Member of the Tennessee Senate from the 27th district
- In office 1995–2002
- Preceded by: Joe McKnight
- Succeeded by: Don McLeary

Personal details
- Born: October 7, 1939 Scott County, Virginia
- Died: January 5, 2015 (aged 75)
- Party: Republican
- Education: University of Tennessee-Knoxville

= Bobby Carter =

American politician and schoolteacher (1939–2015)
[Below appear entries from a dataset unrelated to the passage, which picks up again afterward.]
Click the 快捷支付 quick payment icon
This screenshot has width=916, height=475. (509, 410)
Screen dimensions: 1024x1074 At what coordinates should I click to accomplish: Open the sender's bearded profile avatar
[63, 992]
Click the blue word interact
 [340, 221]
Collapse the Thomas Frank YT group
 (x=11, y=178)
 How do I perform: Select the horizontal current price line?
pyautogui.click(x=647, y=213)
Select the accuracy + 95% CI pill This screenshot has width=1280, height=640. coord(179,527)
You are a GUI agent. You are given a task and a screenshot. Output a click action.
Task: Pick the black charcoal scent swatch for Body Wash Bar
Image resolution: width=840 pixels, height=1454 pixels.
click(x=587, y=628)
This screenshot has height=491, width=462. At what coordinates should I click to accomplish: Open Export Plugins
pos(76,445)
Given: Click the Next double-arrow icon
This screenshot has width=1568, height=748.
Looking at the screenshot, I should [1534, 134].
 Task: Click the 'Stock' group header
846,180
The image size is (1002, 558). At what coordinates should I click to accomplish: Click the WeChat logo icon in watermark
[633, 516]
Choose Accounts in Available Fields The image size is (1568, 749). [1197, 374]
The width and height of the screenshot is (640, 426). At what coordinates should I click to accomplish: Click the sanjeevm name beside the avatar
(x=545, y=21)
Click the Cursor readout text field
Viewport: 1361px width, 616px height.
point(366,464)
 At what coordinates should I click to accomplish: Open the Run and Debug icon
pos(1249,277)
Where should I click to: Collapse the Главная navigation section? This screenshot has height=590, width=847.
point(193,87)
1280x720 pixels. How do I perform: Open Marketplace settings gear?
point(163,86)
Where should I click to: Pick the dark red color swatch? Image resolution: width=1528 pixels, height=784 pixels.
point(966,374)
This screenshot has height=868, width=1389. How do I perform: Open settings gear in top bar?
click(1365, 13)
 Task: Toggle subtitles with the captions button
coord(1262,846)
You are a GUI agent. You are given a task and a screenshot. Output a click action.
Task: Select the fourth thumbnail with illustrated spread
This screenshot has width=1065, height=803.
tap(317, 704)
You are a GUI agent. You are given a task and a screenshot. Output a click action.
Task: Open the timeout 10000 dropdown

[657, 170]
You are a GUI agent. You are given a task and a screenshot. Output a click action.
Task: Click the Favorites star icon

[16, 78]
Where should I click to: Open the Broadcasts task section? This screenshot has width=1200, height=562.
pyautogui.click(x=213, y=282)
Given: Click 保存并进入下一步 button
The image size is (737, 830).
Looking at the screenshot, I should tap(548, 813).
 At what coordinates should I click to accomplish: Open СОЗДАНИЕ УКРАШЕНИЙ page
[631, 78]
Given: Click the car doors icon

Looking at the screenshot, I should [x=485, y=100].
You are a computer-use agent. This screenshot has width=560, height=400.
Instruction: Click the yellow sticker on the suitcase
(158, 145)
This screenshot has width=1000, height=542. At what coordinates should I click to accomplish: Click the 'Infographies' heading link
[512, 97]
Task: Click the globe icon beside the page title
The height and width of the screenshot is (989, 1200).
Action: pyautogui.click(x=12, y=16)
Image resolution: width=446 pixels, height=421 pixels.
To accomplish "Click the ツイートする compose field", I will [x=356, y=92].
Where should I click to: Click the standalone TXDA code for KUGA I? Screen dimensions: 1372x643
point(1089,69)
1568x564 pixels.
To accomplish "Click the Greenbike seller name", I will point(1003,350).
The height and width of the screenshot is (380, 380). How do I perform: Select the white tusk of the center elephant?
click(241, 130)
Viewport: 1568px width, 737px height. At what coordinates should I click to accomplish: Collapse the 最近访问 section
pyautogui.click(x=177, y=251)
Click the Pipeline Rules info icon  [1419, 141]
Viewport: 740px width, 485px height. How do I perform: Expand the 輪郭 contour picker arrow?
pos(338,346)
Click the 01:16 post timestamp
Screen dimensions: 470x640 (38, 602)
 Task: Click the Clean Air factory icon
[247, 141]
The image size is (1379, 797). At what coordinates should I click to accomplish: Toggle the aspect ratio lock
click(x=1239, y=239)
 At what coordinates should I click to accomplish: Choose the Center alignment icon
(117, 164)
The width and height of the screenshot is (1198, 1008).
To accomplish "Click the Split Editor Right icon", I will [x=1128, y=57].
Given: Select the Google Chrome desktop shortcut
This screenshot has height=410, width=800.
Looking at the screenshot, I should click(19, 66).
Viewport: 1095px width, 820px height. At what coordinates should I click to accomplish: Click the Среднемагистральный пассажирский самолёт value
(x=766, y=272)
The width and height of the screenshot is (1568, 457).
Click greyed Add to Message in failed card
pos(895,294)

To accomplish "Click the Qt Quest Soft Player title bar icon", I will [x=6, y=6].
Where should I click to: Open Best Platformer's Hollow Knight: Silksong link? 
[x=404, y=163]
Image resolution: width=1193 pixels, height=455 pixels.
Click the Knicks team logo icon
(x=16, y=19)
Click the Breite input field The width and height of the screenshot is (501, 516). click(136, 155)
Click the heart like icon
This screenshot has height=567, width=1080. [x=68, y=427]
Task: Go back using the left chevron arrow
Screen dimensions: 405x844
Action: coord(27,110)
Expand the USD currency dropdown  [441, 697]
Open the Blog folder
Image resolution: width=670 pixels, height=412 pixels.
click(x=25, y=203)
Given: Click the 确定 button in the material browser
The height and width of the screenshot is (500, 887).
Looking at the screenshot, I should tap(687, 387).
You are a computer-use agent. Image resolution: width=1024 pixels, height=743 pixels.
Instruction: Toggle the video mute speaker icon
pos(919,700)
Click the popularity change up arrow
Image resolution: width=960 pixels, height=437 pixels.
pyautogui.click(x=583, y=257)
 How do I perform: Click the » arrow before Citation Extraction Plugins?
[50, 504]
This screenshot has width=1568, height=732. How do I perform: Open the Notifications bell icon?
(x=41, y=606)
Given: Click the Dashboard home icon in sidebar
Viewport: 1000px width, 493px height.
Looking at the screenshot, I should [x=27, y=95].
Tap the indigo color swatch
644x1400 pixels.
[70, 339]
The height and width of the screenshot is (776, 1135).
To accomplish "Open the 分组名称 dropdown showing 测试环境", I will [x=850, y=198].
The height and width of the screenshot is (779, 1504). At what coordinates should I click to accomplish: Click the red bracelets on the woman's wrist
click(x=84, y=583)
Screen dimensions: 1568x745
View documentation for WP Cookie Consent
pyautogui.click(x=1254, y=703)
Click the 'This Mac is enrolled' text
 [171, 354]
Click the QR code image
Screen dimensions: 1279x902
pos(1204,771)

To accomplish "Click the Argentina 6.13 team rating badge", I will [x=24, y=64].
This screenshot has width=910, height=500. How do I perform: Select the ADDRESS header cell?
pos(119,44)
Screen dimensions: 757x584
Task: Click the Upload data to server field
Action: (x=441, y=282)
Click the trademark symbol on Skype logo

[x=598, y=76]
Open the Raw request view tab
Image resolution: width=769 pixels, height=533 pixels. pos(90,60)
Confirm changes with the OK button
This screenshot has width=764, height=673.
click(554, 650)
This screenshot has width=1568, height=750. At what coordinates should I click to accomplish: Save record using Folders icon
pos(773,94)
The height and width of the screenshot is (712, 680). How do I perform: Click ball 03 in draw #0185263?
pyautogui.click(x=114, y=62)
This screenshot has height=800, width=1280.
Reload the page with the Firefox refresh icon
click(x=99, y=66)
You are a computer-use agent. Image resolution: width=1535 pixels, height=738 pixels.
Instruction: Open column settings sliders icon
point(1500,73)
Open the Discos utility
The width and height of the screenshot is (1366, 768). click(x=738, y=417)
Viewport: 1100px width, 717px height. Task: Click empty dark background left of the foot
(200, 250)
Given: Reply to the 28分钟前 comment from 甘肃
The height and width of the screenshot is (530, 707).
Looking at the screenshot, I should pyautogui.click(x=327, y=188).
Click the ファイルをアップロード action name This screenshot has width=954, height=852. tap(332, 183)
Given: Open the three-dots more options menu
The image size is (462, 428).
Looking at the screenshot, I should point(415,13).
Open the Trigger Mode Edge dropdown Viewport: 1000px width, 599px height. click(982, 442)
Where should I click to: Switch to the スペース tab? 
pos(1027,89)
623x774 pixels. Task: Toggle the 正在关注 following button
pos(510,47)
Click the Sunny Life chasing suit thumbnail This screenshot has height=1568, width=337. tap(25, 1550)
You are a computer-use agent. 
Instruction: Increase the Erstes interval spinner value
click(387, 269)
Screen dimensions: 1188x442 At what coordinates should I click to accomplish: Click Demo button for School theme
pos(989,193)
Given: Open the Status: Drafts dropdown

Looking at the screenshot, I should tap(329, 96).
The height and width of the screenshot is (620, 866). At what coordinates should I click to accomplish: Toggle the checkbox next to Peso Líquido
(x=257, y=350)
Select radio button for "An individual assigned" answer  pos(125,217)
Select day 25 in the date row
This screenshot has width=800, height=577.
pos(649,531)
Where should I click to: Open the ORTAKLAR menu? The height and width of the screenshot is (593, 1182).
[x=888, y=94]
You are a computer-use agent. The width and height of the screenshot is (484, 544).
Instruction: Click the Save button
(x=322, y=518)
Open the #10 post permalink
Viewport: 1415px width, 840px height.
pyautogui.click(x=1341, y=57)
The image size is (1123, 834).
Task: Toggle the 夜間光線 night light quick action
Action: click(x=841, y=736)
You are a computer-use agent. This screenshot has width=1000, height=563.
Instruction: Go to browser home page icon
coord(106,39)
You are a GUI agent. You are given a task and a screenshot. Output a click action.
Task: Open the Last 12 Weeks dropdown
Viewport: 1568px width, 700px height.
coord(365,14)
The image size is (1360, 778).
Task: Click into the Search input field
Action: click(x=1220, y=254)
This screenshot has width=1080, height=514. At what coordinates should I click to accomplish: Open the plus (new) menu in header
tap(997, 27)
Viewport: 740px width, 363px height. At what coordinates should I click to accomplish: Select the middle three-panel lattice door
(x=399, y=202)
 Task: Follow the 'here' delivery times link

Robert E. Carter (October 7, 1939 – January 5, 2015) was an American politician and schoolteacher from Tennessee.

==Biography==
Carter was born in Scott County, Virginia to Robert and Estelle Carter. He attended Virginia High School in Bristol, Virginia and earned a BS and MS in education from the University of Tennessee, where he also played for the school's basketball team. After serving as an assistant coach for the 1961–1962 season, Carter left Tennessee. He then taught and coached at Beaver High School in Pennsylvania, Humboldt High School in Humboldt, Tennessee and Union University. Later, he worked for Coca-Cola in Jackson. Carter became a board member of three national organizations with branches in Jackson, the Boys and Girls Club, Salvation Army and West Tennessee United Way, as well as many other local groups. He helped found the West Tennessee Healthcare Foundation. A Republican, Carter defeated Joe McKnight in the 1994 election. Carter served on three committees throughout his time in office: Commerce, Labor and Agriculture, Education and Government Operations. He lost the 2002 election, and was succeeded by Don McLeary.

Carter was diagnosed with multiple sclerosis in the 1980s. He died on January 5, 2015.